The County Council passed a resolution in September 2004 supporting a Canadian drug option. Its principal sponsor, now-council President Tom Perez (D-Silver Spring), anticipated offering the benefit to 85,000 employees and retirees, including 27,000 affiliated with the school system.
But the plan suffered a setback last month when the county school board declined to pursue a contract with Canusa, a privately held health benefits company based in Windsor, Ontario, largely because of concerns that the program would violate federal law.

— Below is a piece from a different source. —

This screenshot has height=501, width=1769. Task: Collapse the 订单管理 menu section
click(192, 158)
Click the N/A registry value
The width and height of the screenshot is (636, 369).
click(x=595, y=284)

So now, Perez is focusing on the county government, with 12,500 workers and retirees, in part because it is the entity over which the council has direct control. Yesterday, he relaunched the initiative, introducing a bill that would supersede the resolution by requiring the county to institute the drug option. With six of the council's nine members listed as co-sponsors, the bill is almost assured of becoming law.
The remainder of Montgomery's public employees work for the planning agency, Montgomery College, and the Washington Suburban Sanitary Commission, and Perez said he hoped that they would follow the county's lead.
But Perez -- who once spoke of saving $15 million to $20 million a year, assuming broad participation in what has always been conceived of as a voluntary program -- said yesterday that he would be happy with less. "If I can only save us $2 million, well, that's a gym," he said.
Officials at the U.S. Food and Drug Administration have long said that importing prescription drugs would violate federal law. But Perez and other supporters note that the government so far has failed to prosecute or sue any local government for creating an import scheme. "The FDA does not have the courage of its convictions," said council member Howard A. Denis (R-Potomac-Bethesda).
School board members, citing a variety of legal opinions, said the county should seek a waiver from the federal government or wait for Congress to authorize import programs. "The only way we will do anything is if there is no risk to board members or to federal funding" for the school system, the board president, Patricia O'Neill (Bethesda-Chevy Chase), said yesterday.
In advising the board on the issue in a memo last month, Superintendent Jerry D. Weast questioned the savings possible under the Canusa plan. "Fluctuating prices have made the savings analysis challenging, especially since potential savings are eroded during times when the U.S. dollar is weak compared to Canadian currency," he wrote.
County Executive Douglas M. Duncan (D) has expressed reservations about any county action that would violate federal law. Last year, he asked Gov. Robert L. Ehrlich Jr. (R) to seek a waiver, a request the governor ignored.
This week, Duncan wrote to Maryland Attorney General J. Joseph Curran Jr. and U.S. Health and Human Services Secretary Mike Leavitt, again seeking a waiver that would allow the program to proceed without fear of legal challenge.
Duncan, who is expected to announce his candidacy soon for the 2006 gubernatorial nomination, said in a statement yesterday that "the time has come to do more to reduce prescription drug costs, and I am committed to working with the Council to do it."
Perez said federal officials have said that current law does not allow them to issue the sort of waiver Duncan is seeking.
"It's really time for action," he said, adding that Montgomery's unions supported a drug-import program. A half-dozen union representatives appeared at the council building yesterday to endorse Perez's bill. On this issue, Perez said, "the people are ahead of the politicians."